Try it: If a line includes "will", copy it out of the entries.

****************

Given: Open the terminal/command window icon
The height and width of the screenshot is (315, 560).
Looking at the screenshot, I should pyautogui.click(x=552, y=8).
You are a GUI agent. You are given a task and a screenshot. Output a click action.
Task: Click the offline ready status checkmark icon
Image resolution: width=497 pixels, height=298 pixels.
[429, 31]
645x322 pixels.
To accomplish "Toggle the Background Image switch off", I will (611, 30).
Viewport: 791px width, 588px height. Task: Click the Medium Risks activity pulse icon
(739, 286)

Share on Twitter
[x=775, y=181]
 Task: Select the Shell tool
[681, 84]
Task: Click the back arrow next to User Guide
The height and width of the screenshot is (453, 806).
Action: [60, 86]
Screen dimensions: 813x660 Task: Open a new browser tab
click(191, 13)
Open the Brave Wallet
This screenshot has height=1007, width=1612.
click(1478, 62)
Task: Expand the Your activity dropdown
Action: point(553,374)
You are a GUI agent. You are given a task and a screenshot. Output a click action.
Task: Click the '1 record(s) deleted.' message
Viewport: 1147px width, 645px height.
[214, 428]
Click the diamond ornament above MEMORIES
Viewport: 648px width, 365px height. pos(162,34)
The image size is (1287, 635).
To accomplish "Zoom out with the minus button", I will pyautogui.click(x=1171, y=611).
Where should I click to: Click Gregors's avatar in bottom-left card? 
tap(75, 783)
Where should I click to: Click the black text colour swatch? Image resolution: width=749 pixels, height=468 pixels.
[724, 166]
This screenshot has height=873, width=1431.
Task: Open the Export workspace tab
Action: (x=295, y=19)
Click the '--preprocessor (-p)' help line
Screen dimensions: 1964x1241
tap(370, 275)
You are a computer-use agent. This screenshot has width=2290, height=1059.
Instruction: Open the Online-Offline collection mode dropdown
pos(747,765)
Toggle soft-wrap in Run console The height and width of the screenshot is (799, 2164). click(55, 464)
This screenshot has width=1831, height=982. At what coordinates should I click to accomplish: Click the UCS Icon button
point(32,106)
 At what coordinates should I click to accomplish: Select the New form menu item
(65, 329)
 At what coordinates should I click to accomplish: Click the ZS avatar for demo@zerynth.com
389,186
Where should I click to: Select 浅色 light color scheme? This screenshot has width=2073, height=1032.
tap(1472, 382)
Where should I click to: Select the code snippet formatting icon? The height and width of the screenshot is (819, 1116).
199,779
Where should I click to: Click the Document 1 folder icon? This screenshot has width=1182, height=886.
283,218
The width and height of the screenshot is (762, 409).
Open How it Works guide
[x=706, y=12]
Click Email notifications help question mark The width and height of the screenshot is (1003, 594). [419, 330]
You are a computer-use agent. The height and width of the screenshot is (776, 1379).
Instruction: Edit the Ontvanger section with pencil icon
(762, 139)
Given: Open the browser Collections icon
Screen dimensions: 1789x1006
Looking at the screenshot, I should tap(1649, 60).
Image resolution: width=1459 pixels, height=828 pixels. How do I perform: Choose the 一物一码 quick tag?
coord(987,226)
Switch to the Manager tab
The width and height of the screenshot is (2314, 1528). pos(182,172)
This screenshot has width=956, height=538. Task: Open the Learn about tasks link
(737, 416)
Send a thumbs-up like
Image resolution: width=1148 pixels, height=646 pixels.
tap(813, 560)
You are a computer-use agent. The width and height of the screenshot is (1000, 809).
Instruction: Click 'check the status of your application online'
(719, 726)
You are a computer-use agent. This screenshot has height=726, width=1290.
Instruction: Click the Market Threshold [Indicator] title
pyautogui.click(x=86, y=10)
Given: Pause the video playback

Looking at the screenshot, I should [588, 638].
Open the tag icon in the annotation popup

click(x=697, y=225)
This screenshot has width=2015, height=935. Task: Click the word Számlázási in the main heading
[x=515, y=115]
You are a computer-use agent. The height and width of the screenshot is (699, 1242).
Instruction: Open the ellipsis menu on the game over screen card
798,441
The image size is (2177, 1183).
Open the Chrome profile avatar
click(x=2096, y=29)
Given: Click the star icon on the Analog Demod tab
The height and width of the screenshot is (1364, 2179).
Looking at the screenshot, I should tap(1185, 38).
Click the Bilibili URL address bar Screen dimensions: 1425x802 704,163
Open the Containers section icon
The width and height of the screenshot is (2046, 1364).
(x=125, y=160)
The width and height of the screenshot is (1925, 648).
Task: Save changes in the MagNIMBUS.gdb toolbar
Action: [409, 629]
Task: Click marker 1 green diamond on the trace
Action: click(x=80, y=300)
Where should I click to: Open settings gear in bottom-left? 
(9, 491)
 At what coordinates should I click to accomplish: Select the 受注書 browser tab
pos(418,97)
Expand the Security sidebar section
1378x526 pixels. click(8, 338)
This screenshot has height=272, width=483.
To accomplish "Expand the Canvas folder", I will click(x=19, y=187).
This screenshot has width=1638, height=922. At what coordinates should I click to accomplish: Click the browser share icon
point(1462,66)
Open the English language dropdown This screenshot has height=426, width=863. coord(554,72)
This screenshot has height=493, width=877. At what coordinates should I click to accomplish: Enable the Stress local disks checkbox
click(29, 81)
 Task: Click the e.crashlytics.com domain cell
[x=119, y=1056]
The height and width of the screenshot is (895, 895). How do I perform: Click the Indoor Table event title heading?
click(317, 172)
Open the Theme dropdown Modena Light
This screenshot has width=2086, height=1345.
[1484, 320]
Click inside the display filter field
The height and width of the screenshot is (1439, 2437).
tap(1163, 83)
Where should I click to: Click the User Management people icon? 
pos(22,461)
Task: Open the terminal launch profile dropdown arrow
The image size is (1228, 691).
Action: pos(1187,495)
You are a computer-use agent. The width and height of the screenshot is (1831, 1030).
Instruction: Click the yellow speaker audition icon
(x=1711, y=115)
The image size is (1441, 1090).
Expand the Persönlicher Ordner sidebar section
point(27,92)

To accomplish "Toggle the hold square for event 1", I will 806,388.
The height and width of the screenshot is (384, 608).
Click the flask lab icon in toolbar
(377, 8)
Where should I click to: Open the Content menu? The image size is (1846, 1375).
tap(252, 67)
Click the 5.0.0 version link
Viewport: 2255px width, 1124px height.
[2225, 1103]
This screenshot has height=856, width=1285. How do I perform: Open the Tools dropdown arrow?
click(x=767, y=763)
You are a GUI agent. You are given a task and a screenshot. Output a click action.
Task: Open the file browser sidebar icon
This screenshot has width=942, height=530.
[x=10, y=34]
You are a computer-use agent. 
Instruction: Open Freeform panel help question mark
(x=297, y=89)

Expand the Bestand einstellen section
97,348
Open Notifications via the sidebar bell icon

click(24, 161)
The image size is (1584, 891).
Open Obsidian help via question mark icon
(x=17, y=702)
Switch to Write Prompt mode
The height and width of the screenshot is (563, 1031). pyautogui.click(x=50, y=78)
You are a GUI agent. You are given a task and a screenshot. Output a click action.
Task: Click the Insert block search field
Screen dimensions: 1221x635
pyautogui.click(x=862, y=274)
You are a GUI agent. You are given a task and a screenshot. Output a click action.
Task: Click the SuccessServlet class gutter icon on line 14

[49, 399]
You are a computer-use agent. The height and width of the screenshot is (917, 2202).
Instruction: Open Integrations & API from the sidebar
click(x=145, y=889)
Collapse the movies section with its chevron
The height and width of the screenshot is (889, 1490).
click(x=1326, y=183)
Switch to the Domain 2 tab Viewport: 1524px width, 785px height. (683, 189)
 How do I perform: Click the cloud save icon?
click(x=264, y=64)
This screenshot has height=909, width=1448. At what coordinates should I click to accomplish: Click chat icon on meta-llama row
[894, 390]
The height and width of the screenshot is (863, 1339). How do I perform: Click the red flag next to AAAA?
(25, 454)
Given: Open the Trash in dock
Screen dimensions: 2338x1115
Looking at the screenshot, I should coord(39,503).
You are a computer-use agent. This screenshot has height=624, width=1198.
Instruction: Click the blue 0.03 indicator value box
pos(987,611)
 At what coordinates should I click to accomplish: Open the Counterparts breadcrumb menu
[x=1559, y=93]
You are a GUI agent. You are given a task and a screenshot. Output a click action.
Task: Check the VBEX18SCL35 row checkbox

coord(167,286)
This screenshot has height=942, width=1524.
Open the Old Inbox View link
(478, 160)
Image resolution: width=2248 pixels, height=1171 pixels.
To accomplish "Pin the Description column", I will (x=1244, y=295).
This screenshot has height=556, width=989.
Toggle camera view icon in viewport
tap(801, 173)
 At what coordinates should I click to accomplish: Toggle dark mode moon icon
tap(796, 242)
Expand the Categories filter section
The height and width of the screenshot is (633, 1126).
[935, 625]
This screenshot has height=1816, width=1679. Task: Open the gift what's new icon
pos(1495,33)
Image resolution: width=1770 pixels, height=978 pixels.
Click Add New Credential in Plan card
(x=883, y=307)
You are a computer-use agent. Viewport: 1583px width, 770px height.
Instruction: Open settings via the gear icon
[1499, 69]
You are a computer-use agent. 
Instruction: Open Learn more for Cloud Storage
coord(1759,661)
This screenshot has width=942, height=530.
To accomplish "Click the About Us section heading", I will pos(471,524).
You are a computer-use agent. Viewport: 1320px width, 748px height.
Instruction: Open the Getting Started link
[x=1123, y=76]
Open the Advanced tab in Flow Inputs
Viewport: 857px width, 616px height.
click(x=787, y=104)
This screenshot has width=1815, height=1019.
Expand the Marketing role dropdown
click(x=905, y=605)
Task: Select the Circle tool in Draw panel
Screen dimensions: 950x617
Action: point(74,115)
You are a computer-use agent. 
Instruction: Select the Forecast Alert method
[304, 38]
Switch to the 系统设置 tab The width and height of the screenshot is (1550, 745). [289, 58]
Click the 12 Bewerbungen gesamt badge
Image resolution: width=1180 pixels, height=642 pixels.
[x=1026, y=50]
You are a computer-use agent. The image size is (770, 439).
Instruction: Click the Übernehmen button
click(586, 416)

****************

Solution to this task:
To accomplish "Toggle the Background Image switch off", I will (611, 30).
To accomplish "Zoom out with the minus button", I will pyautogui.click(x=1171, y=611).
To accomplish "Expand the Canvas folder", I will click(x=19, y=187).
To accomplish "Toggle the hold square for event 1", I will 806,388.
To accomplish "Pin the Description column", I will (x=1244, y=295).
To accomplish "Click the About Us section heading", I will pos(471,524).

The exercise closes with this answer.